Ostensibly, the Directive is about empowering creditors to pursue debtors with less ambiguity about when and how they can do so.
But what does that mean for B2B contracts, where payment terms are often subject to much longer deadlines, and invoice amounts may be very large?
Firstly, it is worth noting that the form of the legislation introduced in the UK includes a specific rule relating to payment terms on B2B contracts.
This is a default 60-day payment period, which can be altered through mutual agreement in the contract, but which means that, unless agreed otherwise, debt collection proceedings can be instigated 61 days after the date of issue of the invoice.

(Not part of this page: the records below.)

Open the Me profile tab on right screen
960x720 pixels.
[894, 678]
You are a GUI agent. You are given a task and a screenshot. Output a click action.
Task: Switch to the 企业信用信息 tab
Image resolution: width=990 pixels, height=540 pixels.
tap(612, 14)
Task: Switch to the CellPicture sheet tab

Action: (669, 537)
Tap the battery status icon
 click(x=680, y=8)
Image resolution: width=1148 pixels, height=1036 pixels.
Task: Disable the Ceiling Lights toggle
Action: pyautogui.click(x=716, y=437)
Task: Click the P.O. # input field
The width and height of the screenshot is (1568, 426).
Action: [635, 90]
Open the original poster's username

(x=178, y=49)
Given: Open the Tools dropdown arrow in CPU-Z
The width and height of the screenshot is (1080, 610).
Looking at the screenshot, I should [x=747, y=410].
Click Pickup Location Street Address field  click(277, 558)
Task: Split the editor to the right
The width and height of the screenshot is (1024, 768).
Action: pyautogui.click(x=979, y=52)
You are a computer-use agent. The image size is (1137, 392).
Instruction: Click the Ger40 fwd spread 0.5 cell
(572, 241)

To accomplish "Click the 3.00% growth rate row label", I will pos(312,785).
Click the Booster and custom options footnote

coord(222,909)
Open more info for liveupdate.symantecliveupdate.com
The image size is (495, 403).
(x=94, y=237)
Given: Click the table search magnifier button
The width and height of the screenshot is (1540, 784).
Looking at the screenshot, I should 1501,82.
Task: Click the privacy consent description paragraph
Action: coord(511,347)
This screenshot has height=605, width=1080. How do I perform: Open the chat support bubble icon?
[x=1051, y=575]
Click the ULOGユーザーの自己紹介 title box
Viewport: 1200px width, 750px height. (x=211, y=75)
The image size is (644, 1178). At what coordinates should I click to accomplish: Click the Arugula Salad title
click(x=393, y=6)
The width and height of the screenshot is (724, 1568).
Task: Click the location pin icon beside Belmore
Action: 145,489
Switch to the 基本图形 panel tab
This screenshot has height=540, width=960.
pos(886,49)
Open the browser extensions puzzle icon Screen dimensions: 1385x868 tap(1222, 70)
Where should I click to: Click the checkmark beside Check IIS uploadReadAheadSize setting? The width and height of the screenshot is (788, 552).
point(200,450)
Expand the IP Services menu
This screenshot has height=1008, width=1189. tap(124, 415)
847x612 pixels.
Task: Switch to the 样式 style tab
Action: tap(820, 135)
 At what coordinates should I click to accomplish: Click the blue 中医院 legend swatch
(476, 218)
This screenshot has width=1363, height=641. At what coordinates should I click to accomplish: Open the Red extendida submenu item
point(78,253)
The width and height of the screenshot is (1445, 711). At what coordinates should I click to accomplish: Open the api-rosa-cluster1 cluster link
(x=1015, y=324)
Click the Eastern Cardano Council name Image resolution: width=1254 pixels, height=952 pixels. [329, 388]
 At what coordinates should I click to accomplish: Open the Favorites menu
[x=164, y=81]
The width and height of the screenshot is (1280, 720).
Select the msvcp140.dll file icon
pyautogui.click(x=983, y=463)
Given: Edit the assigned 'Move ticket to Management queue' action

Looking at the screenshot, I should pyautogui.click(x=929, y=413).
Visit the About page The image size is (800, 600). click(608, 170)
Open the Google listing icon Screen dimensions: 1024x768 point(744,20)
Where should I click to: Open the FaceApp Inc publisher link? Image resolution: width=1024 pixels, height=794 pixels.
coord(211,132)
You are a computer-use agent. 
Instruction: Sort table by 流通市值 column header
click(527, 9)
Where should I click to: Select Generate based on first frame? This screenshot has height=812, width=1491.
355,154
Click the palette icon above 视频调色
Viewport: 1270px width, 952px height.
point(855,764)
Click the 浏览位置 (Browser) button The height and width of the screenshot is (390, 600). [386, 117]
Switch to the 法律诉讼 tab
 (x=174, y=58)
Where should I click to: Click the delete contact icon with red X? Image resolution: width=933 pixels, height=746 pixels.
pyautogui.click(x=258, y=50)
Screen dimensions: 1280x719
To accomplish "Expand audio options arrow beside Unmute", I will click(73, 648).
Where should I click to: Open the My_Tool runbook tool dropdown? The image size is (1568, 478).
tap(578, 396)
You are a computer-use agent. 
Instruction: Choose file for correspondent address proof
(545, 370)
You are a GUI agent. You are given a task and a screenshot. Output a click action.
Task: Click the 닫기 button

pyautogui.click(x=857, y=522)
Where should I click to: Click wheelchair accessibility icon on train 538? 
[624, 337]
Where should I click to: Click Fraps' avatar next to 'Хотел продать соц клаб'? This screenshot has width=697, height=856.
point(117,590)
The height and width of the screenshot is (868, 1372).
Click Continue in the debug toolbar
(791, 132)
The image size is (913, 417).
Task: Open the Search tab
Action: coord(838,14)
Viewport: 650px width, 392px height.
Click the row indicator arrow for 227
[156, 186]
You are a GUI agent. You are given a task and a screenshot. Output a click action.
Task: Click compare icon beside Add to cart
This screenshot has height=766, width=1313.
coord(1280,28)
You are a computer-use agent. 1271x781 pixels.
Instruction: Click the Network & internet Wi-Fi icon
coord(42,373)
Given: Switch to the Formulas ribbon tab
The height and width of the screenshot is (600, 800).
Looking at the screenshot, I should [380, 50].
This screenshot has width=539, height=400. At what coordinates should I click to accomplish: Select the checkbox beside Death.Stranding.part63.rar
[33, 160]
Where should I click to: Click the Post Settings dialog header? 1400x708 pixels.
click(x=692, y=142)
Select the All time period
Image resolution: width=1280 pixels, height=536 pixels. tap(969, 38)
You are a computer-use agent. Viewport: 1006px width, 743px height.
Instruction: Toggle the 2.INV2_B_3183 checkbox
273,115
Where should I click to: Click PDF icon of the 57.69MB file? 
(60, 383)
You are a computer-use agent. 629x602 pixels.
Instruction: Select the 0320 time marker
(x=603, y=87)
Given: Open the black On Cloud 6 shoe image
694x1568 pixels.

Meanwhile, new rules on the additional charges you can place on the debt apply to both B2B and B2C contracts – but, due to the larger size of many B2B invoices, could be particularly lucrative for such business deals.
A standing charge of £40, £70 or £100 can be placed on overdue debts of up to £1,000, £10,000 or higher respectively.
For the first time, if your reasonable debt recovery costs are greater than this amount, you can also claim back the difference from the debtor – effectively meaning you should not be left out of pocket for pursuing a debt.
You can also charge statutory interest at 8% above the Bank of England reference rate (defined as the base rate on the more recent of December 31st or June 30th).
Importantly, you are not obliged to enforce any of these charges, but are entitled to do so if you wish; if you do, you can apply statutory interest to the amount owed even without issuing a reminder for payment to your debtor.